Arizona Bound is a lost 1927 American silent Western film directed by John Waters and starring Gary Cooper, Betty Jewel, and El Brendel.

Written by Richard Allen Gates, Alfred Hustwick, Marion Jackson, and John Stone, the film is about an Arizona cowboy who spends most of his time caring for his white horse and pursuing a local girl, who is unimpressed with his irresponsible ways.

After he takes a job as a stagecoach guard to protect a shipment of gold, he is attacked by a Texas gang. After being accused of being one of the bandits, he narrowly escapes lynching, retrieves the gold, and establishes his innocence and wins the trust of the local girl. Arizona Bound was filmed on location in Bryce Canyon National Park in Utah.

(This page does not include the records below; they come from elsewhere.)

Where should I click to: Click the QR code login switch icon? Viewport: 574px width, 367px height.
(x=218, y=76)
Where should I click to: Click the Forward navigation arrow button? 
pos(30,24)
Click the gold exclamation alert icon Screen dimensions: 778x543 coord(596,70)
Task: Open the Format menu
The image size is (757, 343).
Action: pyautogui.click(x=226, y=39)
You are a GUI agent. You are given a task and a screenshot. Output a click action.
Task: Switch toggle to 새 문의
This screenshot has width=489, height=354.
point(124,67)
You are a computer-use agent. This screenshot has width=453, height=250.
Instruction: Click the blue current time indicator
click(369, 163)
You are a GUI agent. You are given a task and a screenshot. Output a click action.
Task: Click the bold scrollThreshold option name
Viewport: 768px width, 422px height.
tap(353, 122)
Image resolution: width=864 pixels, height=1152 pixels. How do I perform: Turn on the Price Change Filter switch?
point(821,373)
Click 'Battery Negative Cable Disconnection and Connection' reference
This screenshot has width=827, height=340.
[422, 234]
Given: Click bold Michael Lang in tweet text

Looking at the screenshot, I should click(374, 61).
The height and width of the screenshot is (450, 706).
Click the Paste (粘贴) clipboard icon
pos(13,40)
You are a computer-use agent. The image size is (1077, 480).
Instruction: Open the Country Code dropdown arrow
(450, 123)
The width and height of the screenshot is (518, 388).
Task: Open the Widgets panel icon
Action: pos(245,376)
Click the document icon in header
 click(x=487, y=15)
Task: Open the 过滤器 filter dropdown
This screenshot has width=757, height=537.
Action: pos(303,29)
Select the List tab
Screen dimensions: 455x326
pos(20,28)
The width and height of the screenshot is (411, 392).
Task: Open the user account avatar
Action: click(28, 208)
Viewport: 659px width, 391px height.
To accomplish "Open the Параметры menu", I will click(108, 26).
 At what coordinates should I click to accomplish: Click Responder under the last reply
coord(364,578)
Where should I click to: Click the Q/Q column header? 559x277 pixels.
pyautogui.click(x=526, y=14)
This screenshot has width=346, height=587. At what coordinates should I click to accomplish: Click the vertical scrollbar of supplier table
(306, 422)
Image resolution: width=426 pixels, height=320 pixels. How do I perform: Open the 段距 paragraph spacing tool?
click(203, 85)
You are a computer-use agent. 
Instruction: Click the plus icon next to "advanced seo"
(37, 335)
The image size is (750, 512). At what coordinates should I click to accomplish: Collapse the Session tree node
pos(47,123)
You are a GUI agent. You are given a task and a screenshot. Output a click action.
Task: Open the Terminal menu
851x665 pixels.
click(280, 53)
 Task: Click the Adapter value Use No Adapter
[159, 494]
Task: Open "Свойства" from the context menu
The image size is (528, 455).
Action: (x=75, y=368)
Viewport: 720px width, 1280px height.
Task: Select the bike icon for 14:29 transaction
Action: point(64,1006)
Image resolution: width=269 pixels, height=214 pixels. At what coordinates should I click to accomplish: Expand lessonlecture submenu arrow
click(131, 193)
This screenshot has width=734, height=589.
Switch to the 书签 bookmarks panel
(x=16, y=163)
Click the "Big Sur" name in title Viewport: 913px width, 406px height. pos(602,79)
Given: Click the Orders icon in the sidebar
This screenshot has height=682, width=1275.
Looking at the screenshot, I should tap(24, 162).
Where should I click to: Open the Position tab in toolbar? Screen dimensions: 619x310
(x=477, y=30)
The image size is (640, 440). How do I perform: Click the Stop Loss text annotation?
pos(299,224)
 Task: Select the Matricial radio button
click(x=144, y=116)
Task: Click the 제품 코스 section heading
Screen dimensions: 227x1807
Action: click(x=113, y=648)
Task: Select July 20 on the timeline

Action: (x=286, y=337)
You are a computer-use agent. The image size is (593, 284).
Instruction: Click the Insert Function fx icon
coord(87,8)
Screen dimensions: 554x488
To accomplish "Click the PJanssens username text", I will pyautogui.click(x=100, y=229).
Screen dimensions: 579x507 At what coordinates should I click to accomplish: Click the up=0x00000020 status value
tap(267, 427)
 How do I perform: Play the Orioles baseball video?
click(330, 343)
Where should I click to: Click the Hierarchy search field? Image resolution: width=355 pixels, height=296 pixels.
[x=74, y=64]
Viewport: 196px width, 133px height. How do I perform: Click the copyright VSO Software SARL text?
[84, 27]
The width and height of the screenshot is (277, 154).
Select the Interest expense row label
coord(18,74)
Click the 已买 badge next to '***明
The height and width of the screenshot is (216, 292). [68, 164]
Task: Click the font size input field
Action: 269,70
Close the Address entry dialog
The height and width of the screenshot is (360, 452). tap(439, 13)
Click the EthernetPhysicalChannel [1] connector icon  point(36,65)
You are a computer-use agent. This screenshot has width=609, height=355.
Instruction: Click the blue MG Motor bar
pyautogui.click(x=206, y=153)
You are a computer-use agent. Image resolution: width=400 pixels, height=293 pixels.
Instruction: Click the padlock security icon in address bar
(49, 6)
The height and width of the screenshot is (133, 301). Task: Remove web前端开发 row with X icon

Produced by E. Lloyd Sheldon for Famous Players-Lasky Corporation, the film was released on April 9, 1927, in the United States.

Plot
In the small mining town of Mesquite, cowboy Dave Saulter (Gary Cooper) spends most of his time looking after his white wonder horse Flash and romantically pursuing a local girl named Ann Winslow (Betty Jewel). Unimpressed with Dave's irresponsible ways, she attends a dance with another cowboy, Buck Hanna (Jack Dougherty). At the dance, Dave is able to ensnare Buck just as he is about to take the first dance with Ann. Later, an embittered Buck plans to steal the gold shipment entrusted to his protection. Meanwhile, Dave ties up the man tasked with protecting the shipment and goes in his place.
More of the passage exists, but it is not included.